SIMD performance does not look right

89 views Asked by At

I have been playing around with performance improvements to basic loops on my local machine. In Summary i have 2 big slices of float32's and want to get the best improvement for multiplying them together, using any means possible. For reference i have a 3.7Ghz AMD 12 core, running at roughly 4.1Ghz

First the basic implementation of a single mul inside the loop yields: 4.2B ops / second

Basic loop unrolling yielded the same result (go compiler standard optimisations looks to be unrolling for me):

for i := 0; i < len(a); i += 4 {
    s0 := a[i] * b[i]
    s1 := a[i+1] * b[i+1]
    s2 := a[i+2] * b[i+2]
    s3 := a[i+3] * b[i+3]
    sum += s0 + s1 + s2 + s3
}

If i disable out of bounds checks in the compiler i see a large improvement to: 8.2B ops / second. The Issue is this is a safety measure defaulted by the compiler so i needed a way to make the compiler know it did not need to perform out of bounds checks, this can be done with slice capacity checks inside the loop, and gave a performance of 7.6B ops / second:

for i := 0; i < len(a) && i < len(b); i += 4 {
    aTmp := a[i : i+4 : i+4]
    bTmp := b[i : i+4 : i+4]
    s0 := aTmp[0] * bTmp[0]
    s1 := aTmp[1] * bTmp[1]
    s2 := aTmp[2] * bTmp[2]
    s3 := aTmp[3] * bTmp[3]
    sum += s0 + s1 + s2 + s3

I next wanted to go the SIMD route, and first implemented it via the "github.com/bjwbell/gensimd/simd" lib:

for i := 0; i < len(a); i += 4 {
    a := simd.MulF32x4(simd.F32x4{a[i], a[i+1], a[i+2], a[i+3]}, simd.F32x4{b[i], b[i+1], b[i+2], b[i+3]})
    sum += a[0] + a[1] + a[2] + a[3]
}

This should in theory be be hitting the 256 wide registers to perform 4 mult on each instruction. The results show only 1.1b ops / second, so clearly something is wrong

I also did the same thing using cgo and assembly using intrinsics:

go file:

C.add_arrays((*C.float)(unsafe.Pointer(&a[0])), (*C.float)(unsafe.Pointer(&b[0])), C.int(len(a)))

c file:

void add_arrays(float* a, float* b, int len) {
__m256 va, vb, vsum;
for (int i = 0; i < len; i += 8) {
    va = _mm256_load_ps(a + i);
    vb = _mm256_load_ps(b + i);
    vsum = _mm256_mul_ps(va, vb);
    _mm256_store_ps(a + i, vsum);
}
}

which yielded 2.9B ops / second

I would expect SIMD to be a multiple faster than the unrolled version, am i coding the go implementations wrong or missing something? I am relatively new to this, so iany advice would be great.

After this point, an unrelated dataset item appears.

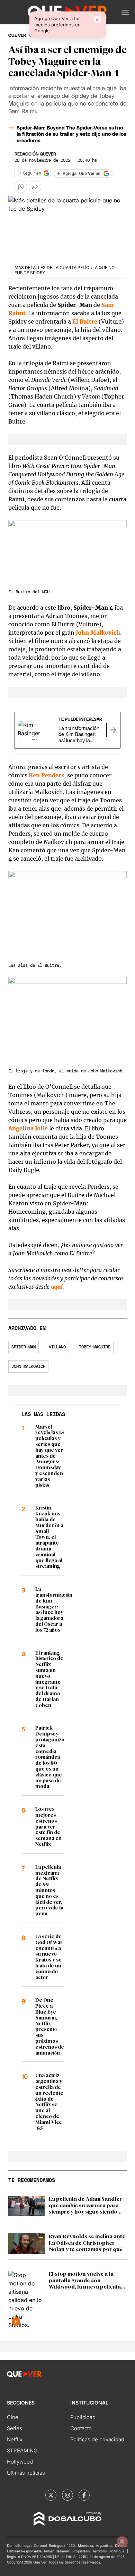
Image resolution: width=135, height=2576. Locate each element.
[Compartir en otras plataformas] (35, 187)
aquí (57, 1286)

For Reference Code is here: https://github.com/Spotnag/go_array_performance/blob/main/performance.go

1

There are 1 answers

0
spotnag On

it looks like the compiler was factoring out multiplications as the resulting sum was not held / used. After fixing all four tests to store and use the sum i am now seeing more inline results from SIMD using intrinsics . Gensimd lib just does not seem to be working even using the tool / generating / building.

Unrolled - Bil ops/second: 2.840884878822056

Unrolled no bound checking - Bil ops/second: 2.963691811615894

SIMD gensimd - Bil ops/second: 0.27859654205971995

SIMD Intrinsics - Bil ops/second: 4.534921160395626